Sin dudas los últimos 35 minutos de película son aquellos por lo que la hinchada pagó la entrada y donde vemos la mayoría de las más de 1500 tomas con efectos especiales que componen el film. Como mencionamos anteriormente, el despliegue visual al que Snyder nos tiene acostumbrados arrolla cada una de las escenas finales. Al mismo tiempo el tercer acto presenta cierta “aglomeración” de personajes que nos hace recordar a los desaciertos de El Hombre Araña 3 (2007) pero sin peinados emo ni momentos musicales, afortunadamente. Esta acumulación se percibe menos como una necesidad del relato y más como un intento de congeniar con cierto sector demográfico. Las escenas especialmente diseñadas para anticipar el abanico de próximas producciones de la casa DC están a la orden del día y no hacen más que desviarnos del verdadero conflicto.

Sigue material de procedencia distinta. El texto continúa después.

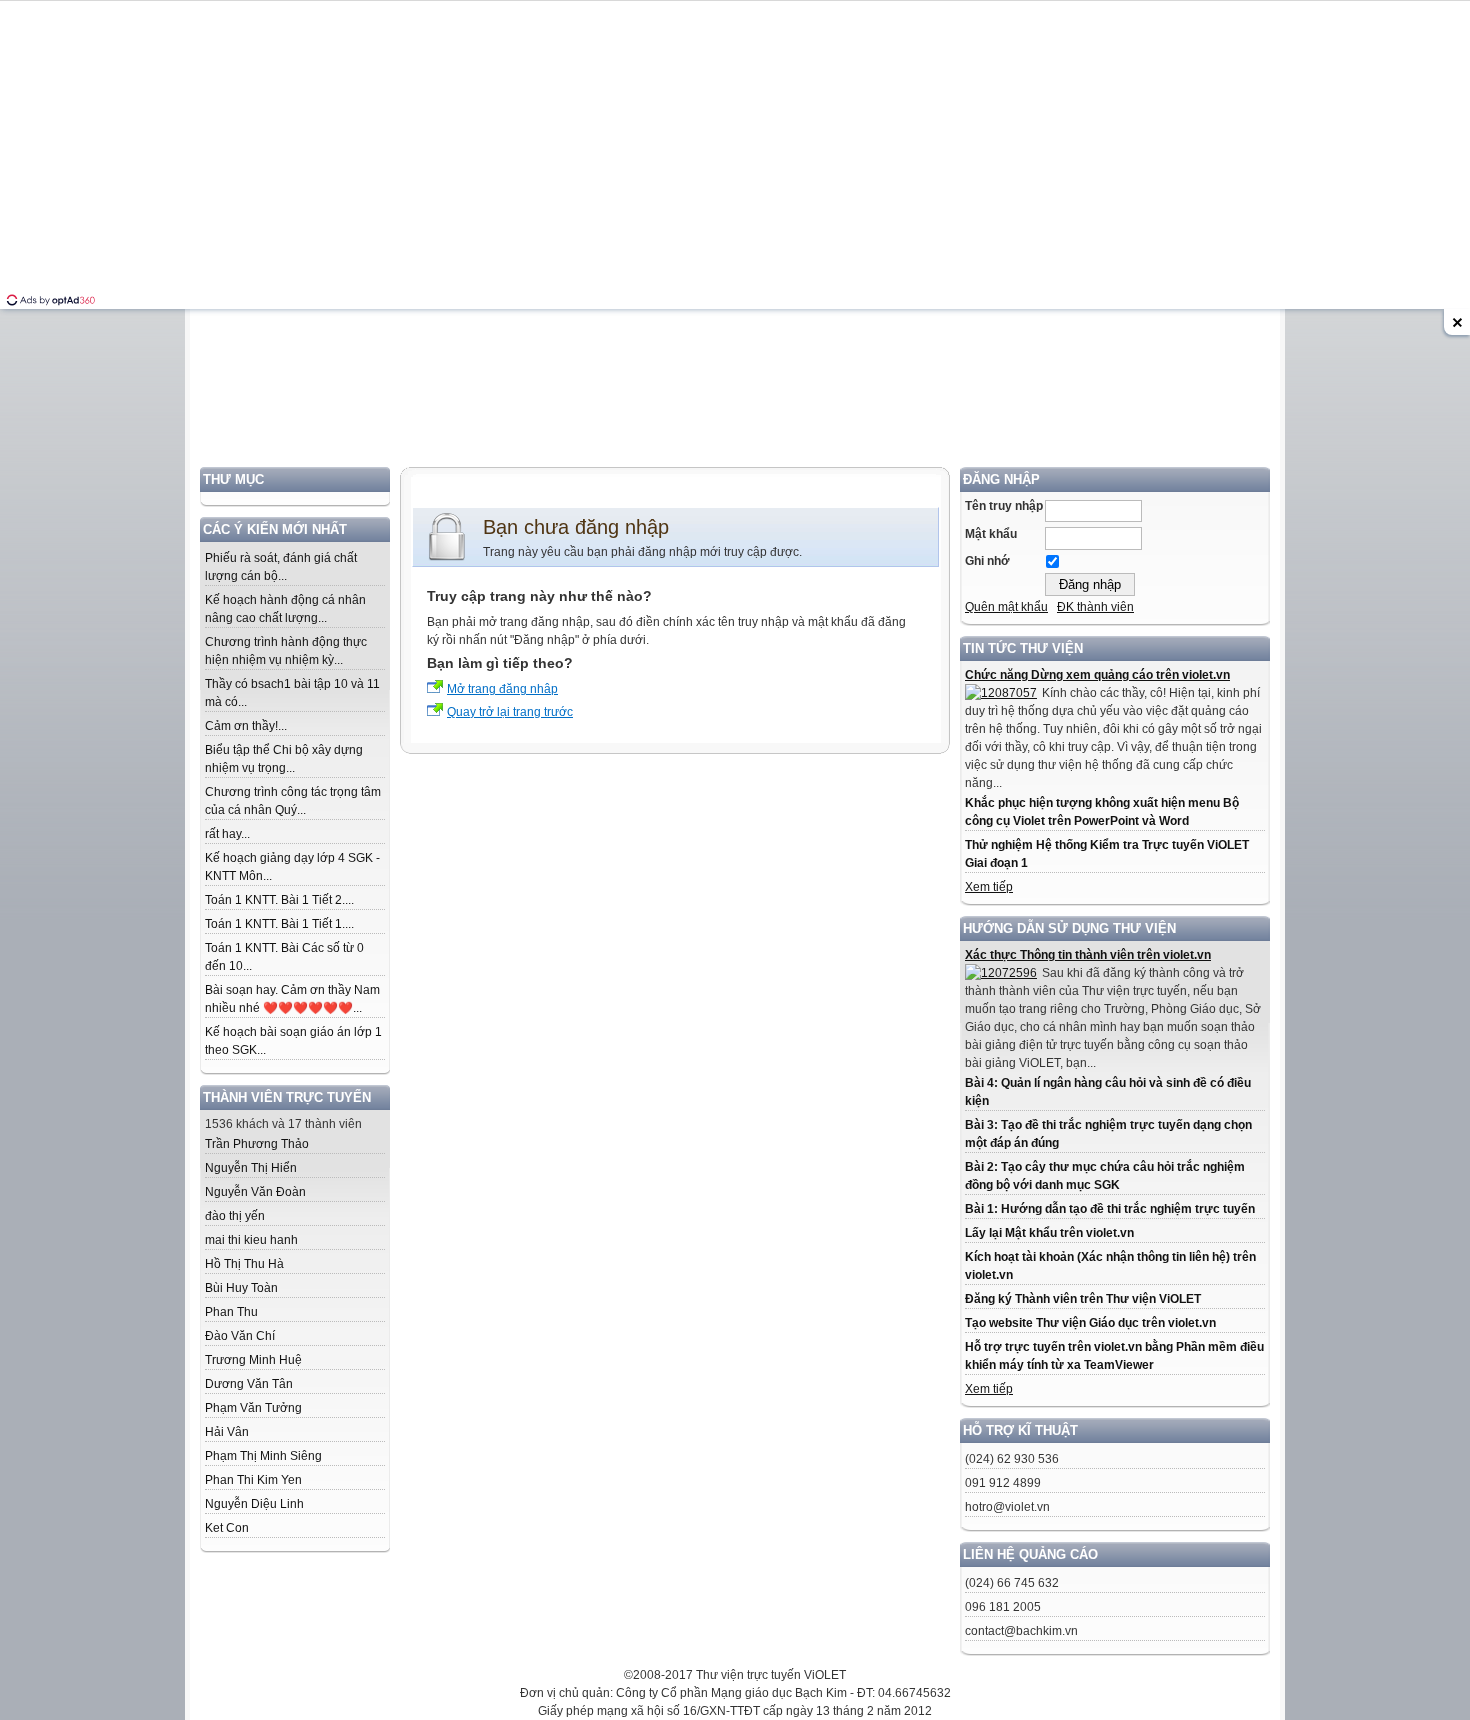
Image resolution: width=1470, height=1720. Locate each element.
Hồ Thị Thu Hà (244, 1264)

La idea no es ser intencionalmente duros con la epopeya que puso por primera vez juntos en la pantalla grande a los dos máximos titanes del universo fantástico, al menos no más de lo estrictamente necesario. Pero es el contexto actual el que nos lleva a no sorprendernos: con una nueva película de superhéroes llegando a las salas cada 90 días, el evento pierde espectacularidad, carece del factor sorpresa. Estamos viendo a Kal-El y al justiciero de Ciudad Gótica cara a cara para definir quién es el más guapo del barrio, pero el marco deja de impactar, sin  importar cuántos edificios rompan y qué enemigo tengan enfrente. Amén del nombre de los Semidioses que decoran los posters en el lobby del cine, es difícil que estén a la altura de las expectativas que la propia industria genera y que nosotros como público exigimos.

Con un final que acomoda varios prólogos en cadena y cierra -paradójicamente- al mejor estilo Nolan, la sensación final es la de estar ante una obra que intenta satisfacer a todos y terminará siendo mayoritariamente funcional a aquellos menos exigentes para con este tipo de producciones. Frente a una obra que por cierto deja una y mil puertas abiertas, la cuestión será si tendremos ganas de atravesar dichas puertas o lo haremos por puro reflejo pochoclero.